A year to the day after a Louisiana-Lafayette batter popped up Paige Parker's 493rd pitch of the NCAA tournament for the final out in a super regional, the Oklahoma ace was essentially a fan with a really good seat Saturday when the reigning champion Sooners booked a spot in the Women's College World Series for the sixth time in seven years.

After Parker's 14-strikeout complete game on Friday put No. 10 Oklahoma in command of its super regional at No. 7 Auburn, the rest of the pitching staff took over in a 5-2 win Saturday to help OU claim the best-of-three series.

Specifically, Paige Lowary took control. A first-year transfer who wasn't around for last year's championship celebration at Auburn's expense, Lowary allowed just two hits and one unearned run in 4 2/3 innings of relief against the Tigers on Saturday to get the win.

Which is sort of fitting, considering the Sooners wouldn't have survived four elimination games in the regionals without the work Lowary did in 11 1/3 innings out of the bullpen.

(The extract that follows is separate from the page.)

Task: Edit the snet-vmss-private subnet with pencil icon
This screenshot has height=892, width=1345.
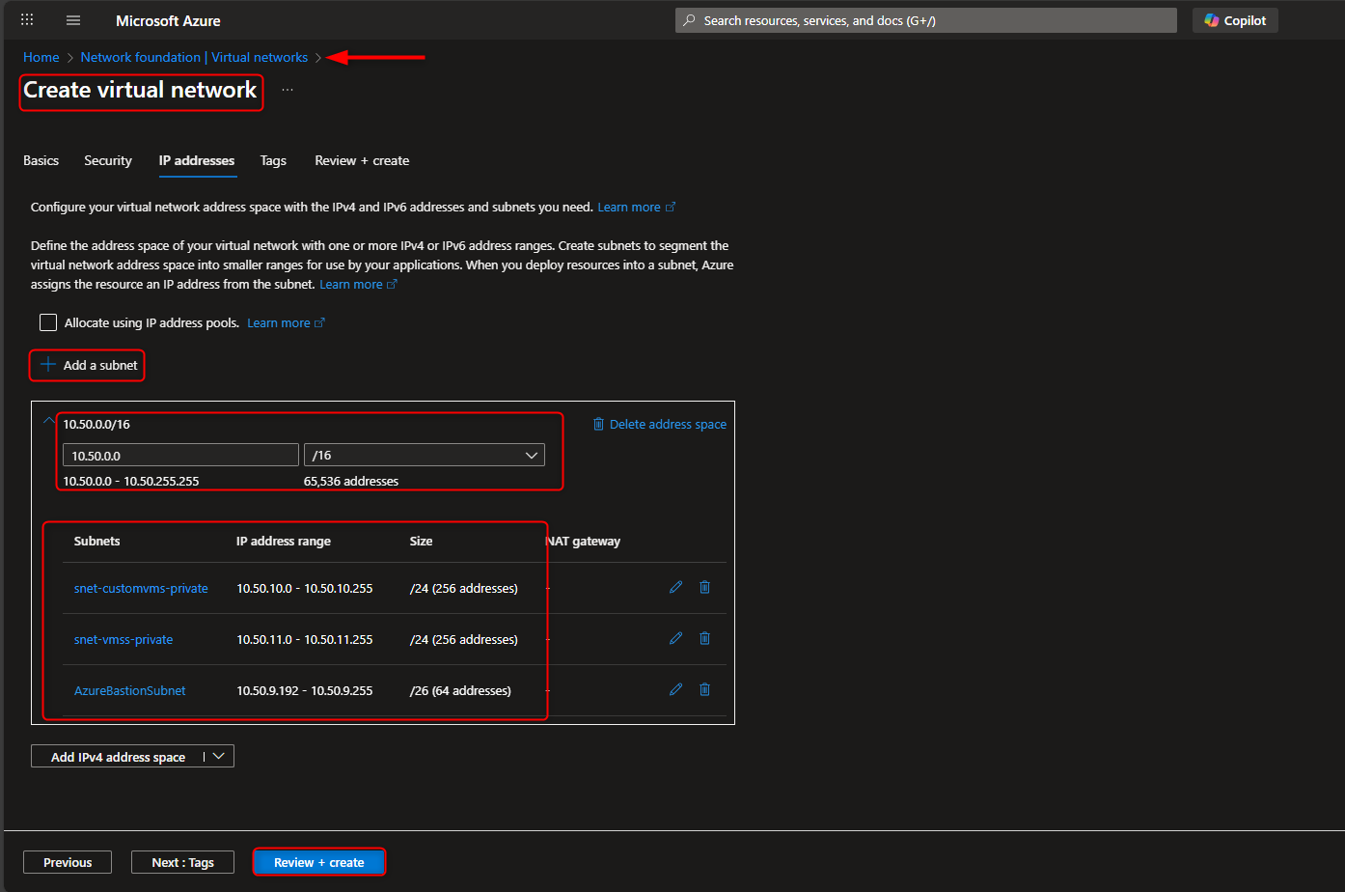Action: [x=674, y=637]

Nicole Pendley made life easier on all of her pitchers by putting Oklahoma ahead 3-0 with a three-run home run in the bottom of the second (the Sooners were the home team on the scoreboard for the second game). Pendley also put her team on the scoreboard for the first time in the opening game, and she drove in another run in this game in the sixth inning. Because family comparisons are inescapable at Oklahoma, only older sister Shelby Pendley ever had more RBIs for the Sooners in a super regional game.

But it was Lowary who made sure Pendley's initial hit provided all the runs Oklahoma needed. With the lead already trimmed to 3-1 on a home run, and with a runner on second and Kasey Cooper at the plate, Lowary entered with one out in the top of the third inning. She coaxed a popout from Cooper on a full count and then retired Carlee Wallace to close out the threat.

When Cooper -- in what turned out to be the final at-bat of the best career in Auburn history -- cut the deficit to 3-2 with an RBI single in the fifth, Lowary struck out Wallace on three pitches to end that inning.

Those 493 pitches thrown by Parker in the regional and super regional rounds of last year's tournament constituted every pitch thrown by an Oklahoma player. She memorably went on to win five more games in the World Series. It is always worth pointing out for posterity that Kelsey Stevens put together one of the best and most easily overlooked pitching seasons in program history to get the Sooners to the World Series in 2014, but injuries and control issues meant that neither she nor anyone else on the roster was in a position to ease Parker's burden last spring.

It had to be Parker a year ago, and it was. But if it had to be Parker this season, Tulsa would have been playing Auburn in this super regional.

The Sooners talked all season about having a pitching staff. The past two weekends proved it wasn't just platitudes.